Beginning with the first entry, restate the data word for word and leave out the images.

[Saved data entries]
+-------+

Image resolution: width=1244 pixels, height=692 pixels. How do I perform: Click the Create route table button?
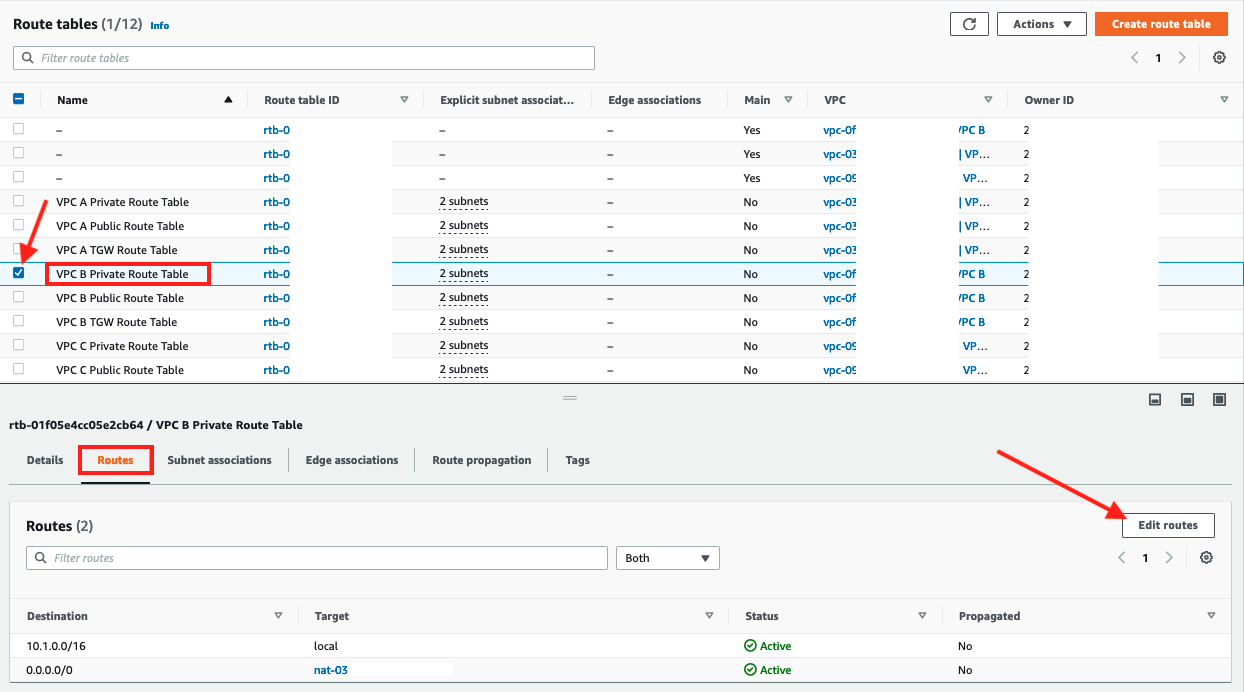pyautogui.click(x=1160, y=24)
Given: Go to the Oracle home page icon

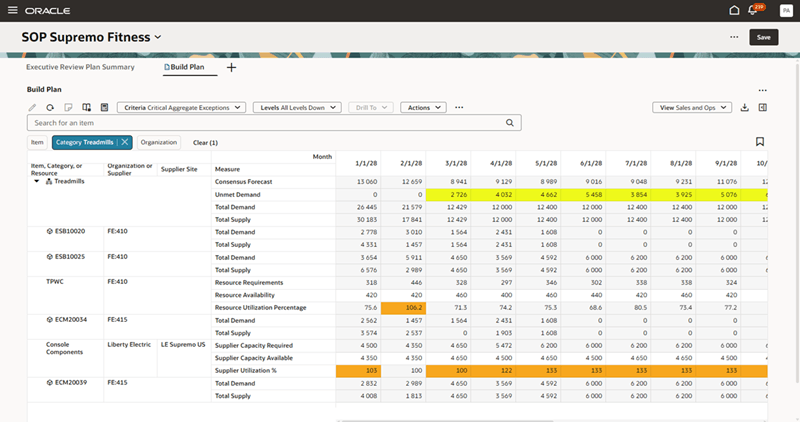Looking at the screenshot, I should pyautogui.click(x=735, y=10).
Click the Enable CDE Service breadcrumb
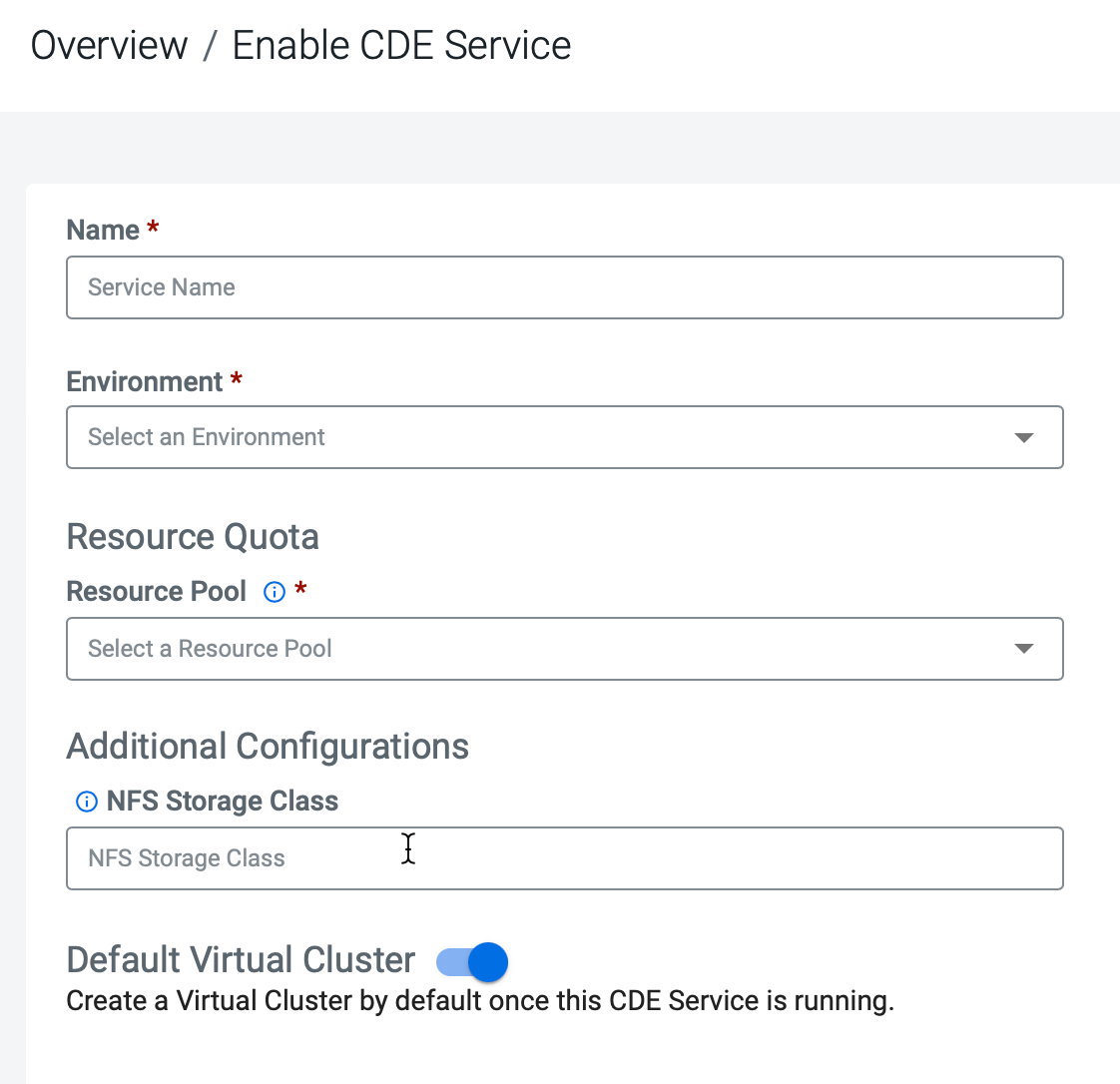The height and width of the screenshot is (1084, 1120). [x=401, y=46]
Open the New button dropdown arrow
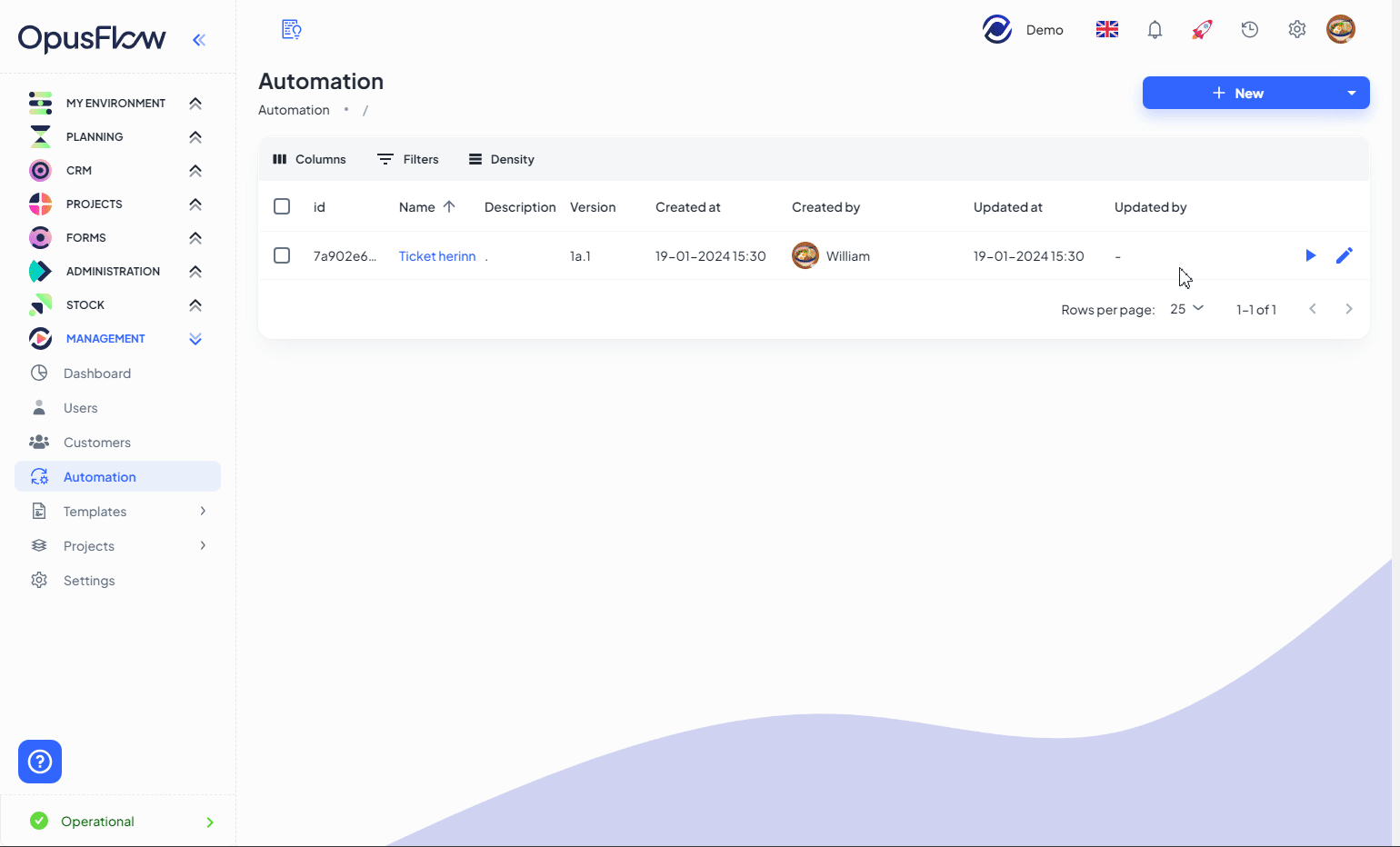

+-------+

FINAL ANSWER:
Image resolution: width=1244 pixels, height=692 pixels. How do I perform: Click the Create route table button?
pyautogui.click(x=1160, y=24)
Given: Go to the Oracle home page icon

Looking at the screenshot, I should pyautogui.click(x=735, y=10).
Click the Enable CDE Service breadcrumb
The height and width of the screenshot is (1084, 1120). [x=401, y=46]
Open the New button dropdown arrow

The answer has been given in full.